### Records for this exercise ###

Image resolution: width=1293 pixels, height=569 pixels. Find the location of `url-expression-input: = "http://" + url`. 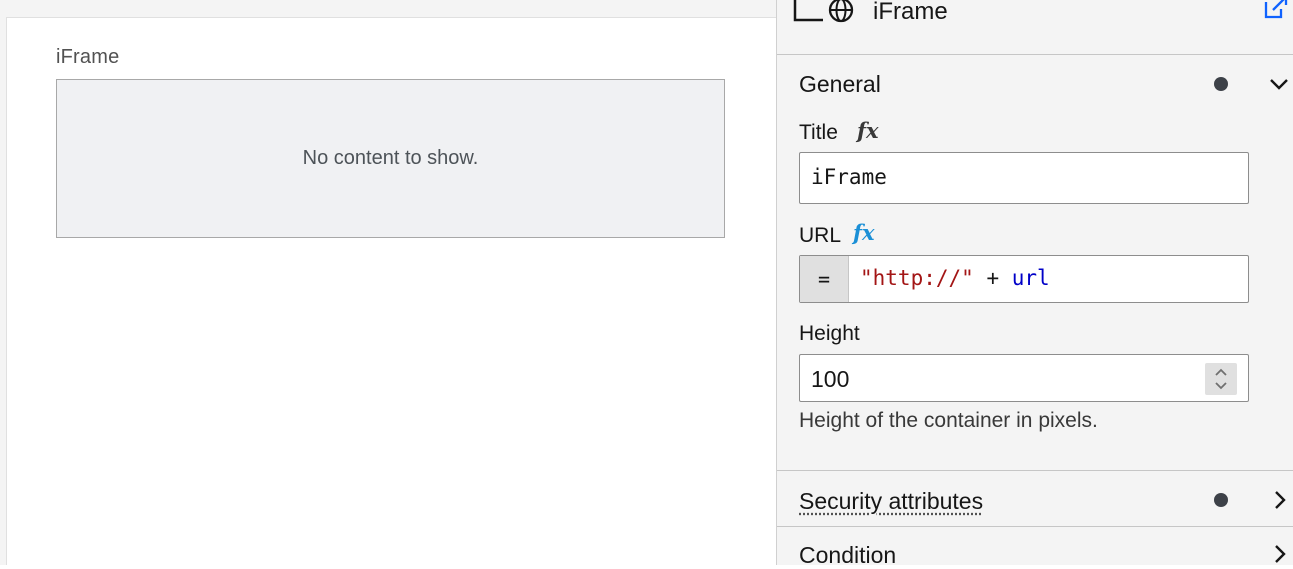

url-expression-input: = "http://" + url is located at coordinates (1024, 279).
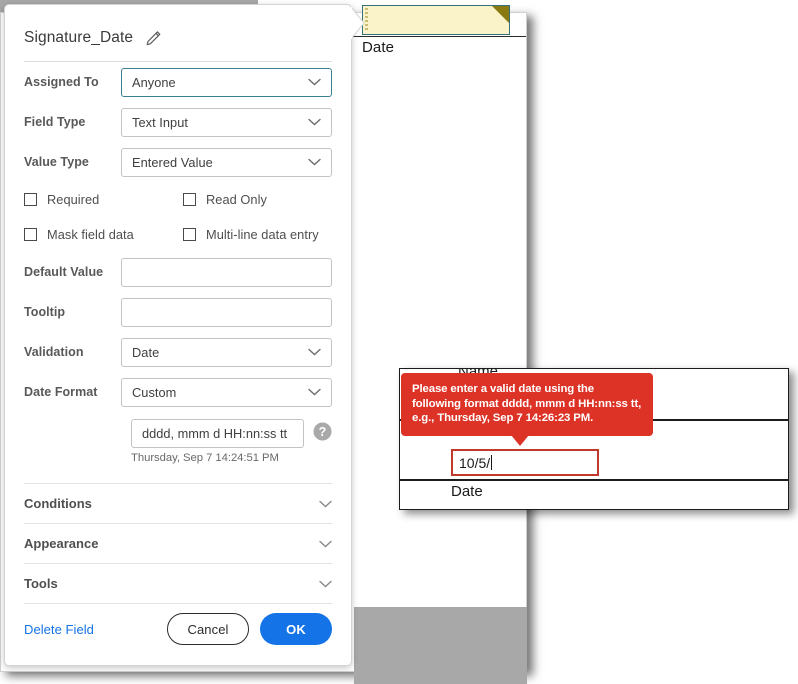 This screenshot has height=684, width=798. Describe the element at coordinates (154, 38) in the screenshot. I see `pencil-icon` at that location.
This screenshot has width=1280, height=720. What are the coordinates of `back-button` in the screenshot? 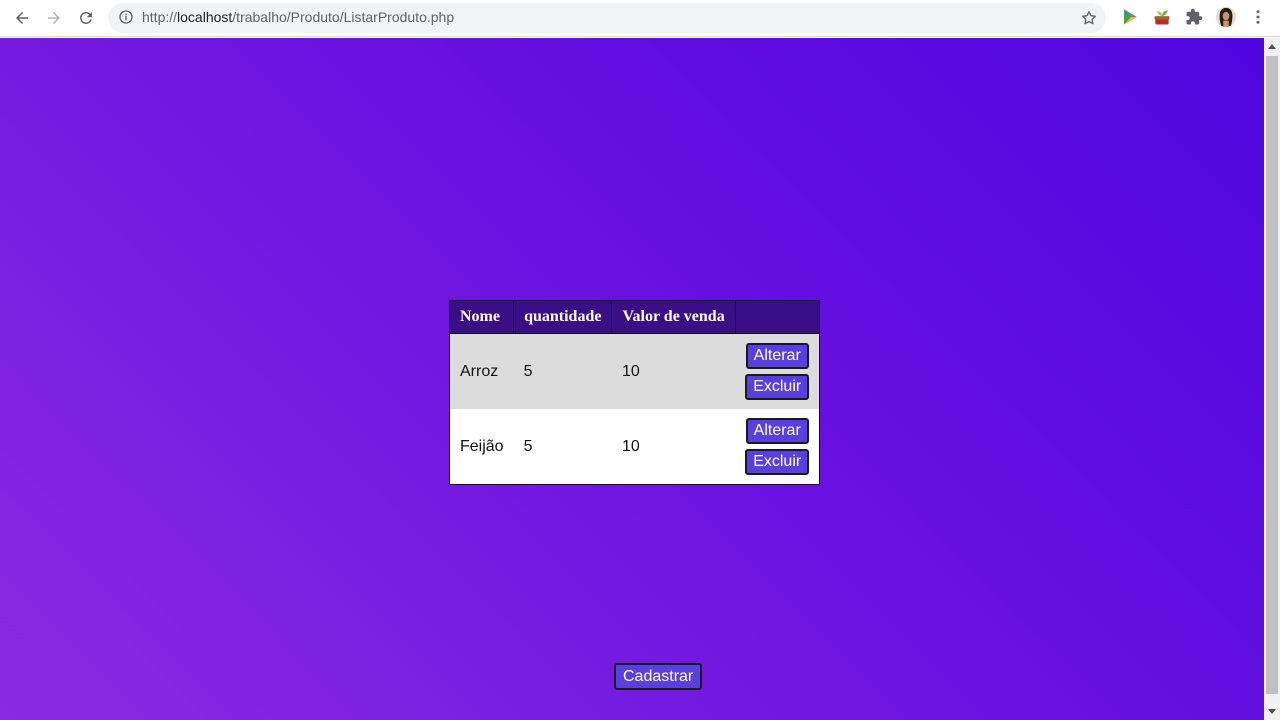 It's located at (22, 18).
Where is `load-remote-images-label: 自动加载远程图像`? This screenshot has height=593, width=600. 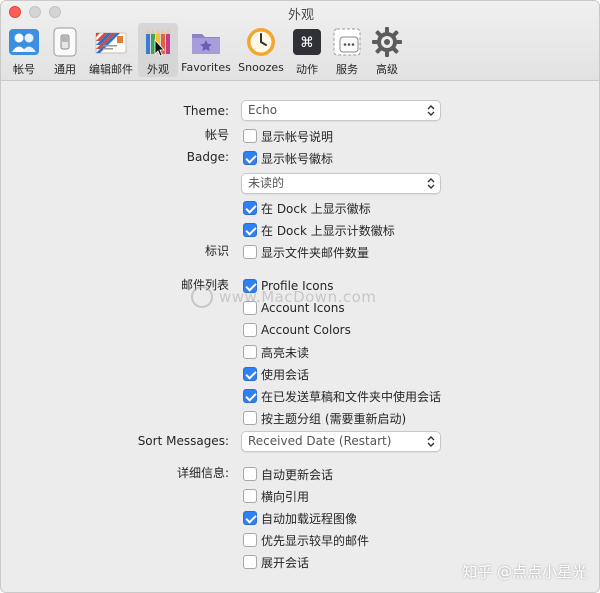 load-remote-images-label: 自动加载远程图像 is located at coordinates (310, 518).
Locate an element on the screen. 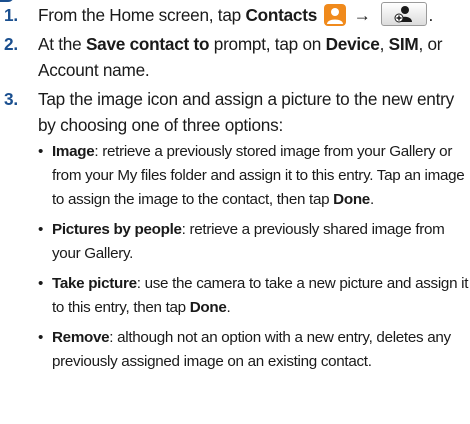  save-contact-to-label: Save contact to is located at coordinates (148, 44).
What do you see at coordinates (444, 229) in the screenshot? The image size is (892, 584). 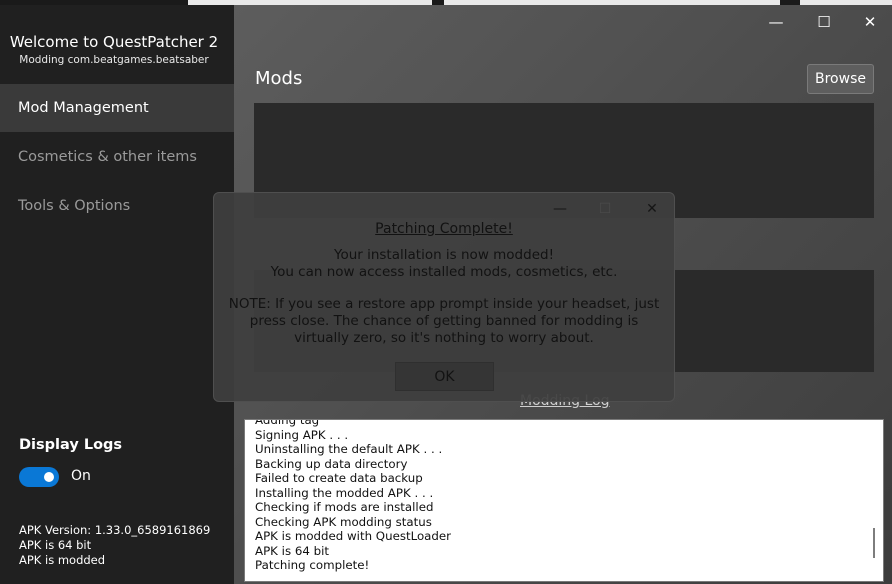 I see `dialog-title: Patching Complete!` at bounding box center [444, 229].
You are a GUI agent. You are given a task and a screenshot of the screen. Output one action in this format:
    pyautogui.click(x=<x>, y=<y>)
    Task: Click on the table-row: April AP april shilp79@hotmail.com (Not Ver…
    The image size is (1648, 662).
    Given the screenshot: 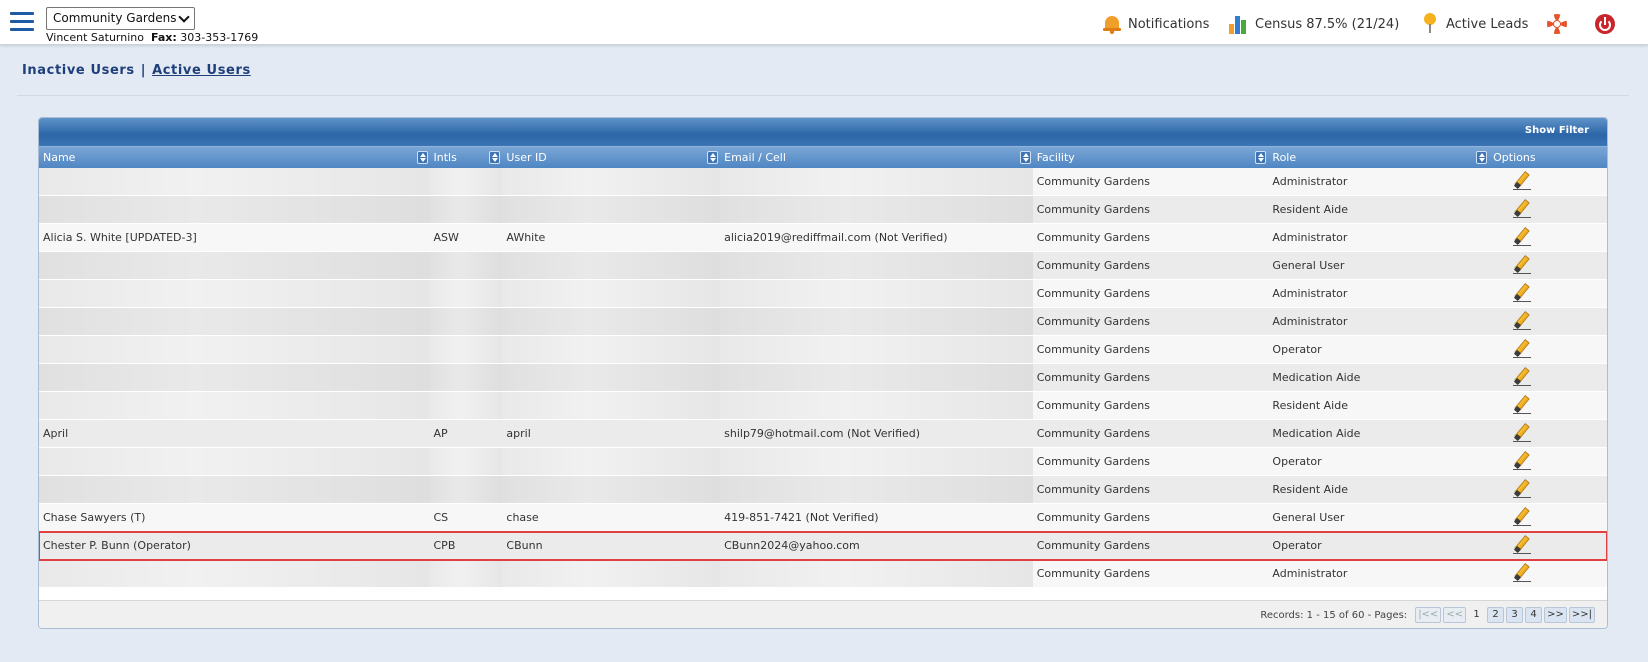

###

- Exercise prompt
Reproduce everything from the start of the records down to the line containing "coordinates (1024, 279).", swapping "location" for "position" and keeping all else unchanged. Leave the pictures out of your answer.

- Written response
Image resolution: width=1293 pixels, height=569 pixels. Find the position of `url-expression-input: = "http://" + url`. 

url-expression-input: = "http://" + url is located at coordinates (1024, 279).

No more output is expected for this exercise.